SUMMARY OF THE INVENTION

The present invention is directed to a method for generating a test program for a software-based self-test in an integrated circuit. The method includes extracting constraints for corresponding instructions for the integrated circuit, modeling the constraints for a plurality of timeframes and performing constrained test pattern generation on the integrated circuit using the models. The result from the test pattern generation is then converted to at least one instruction executable by the integrated circuit.
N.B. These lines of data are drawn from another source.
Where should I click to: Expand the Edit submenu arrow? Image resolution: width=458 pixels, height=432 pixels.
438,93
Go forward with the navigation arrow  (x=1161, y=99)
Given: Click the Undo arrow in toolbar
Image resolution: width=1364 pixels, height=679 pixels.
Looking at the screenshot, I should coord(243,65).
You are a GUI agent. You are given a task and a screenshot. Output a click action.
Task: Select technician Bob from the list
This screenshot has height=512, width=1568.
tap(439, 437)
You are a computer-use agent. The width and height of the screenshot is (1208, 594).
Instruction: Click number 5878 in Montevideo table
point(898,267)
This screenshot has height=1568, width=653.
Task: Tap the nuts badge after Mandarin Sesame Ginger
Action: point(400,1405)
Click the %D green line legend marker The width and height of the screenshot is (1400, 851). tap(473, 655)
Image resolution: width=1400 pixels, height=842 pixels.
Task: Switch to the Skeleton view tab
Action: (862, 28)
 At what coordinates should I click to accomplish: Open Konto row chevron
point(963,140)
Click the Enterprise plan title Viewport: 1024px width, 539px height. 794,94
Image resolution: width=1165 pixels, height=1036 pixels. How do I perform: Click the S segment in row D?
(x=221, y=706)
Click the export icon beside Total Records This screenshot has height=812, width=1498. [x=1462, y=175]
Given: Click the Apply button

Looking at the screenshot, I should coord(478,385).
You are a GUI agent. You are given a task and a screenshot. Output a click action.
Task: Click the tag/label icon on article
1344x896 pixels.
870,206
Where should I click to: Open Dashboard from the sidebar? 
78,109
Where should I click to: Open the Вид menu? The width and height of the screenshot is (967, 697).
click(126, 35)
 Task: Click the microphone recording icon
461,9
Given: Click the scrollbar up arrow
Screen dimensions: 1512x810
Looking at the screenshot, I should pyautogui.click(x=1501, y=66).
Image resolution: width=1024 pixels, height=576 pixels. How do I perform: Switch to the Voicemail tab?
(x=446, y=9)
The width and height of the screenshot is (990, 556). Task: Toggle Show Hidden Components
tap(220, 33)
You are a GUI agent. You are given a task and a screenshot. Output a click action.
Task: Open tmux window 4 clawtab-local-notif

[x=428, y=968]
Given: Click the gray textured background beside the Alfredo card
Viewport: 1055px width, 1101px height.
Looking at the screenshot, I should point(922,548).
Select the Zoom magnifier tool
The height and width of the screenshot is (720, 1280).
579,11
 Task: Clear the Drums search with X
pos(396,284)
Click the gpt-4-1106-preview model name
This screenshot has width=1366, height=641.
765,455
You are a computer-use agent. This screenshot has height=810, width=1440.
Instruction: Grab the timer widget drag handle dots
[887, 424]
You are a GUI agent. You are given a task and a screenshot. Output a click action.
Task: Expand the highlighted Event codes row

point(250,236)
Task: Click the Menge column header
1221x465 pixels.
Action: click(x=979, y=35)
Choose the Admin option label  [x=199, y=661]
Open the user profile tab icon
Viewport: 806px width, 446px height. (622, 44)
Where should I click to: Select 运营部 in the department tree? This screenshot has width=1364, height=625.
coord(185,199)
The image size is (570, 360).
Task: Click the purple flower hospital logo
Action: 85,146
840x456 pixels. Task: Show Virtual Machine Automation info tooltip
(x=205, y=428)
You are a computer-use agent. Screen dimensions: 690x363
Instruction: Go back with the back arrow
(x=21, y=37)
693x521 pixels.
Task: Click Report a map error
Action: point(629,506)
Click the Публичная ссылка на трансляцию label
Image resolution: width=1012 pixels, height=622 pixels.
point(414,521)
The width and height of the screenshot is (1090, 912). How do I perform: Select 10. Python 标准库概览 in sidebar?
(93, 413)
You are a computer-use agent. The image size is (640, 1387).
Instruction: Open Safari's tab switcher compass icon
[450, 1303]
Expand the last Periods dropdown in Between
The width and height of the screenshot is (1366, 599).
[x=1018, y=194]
The present invention is also directed to an automatic test pattern generation method for an AC fault in an integrated circuit. The method includes identifying a current desired condition for triggering the AC fault, determining whether the current desired condition for triggering the AC fault is feasible, and identifying a subsequent desired condition for triggering the AC fault if the current desired condition is not feasible. The method then determines whether the subsequent desired condition for triggering the AC fault is feasible, and searches for test vectors for realizing the current desired condition or subsequent desired condition which is determined to be feasible for triggering the AC fault.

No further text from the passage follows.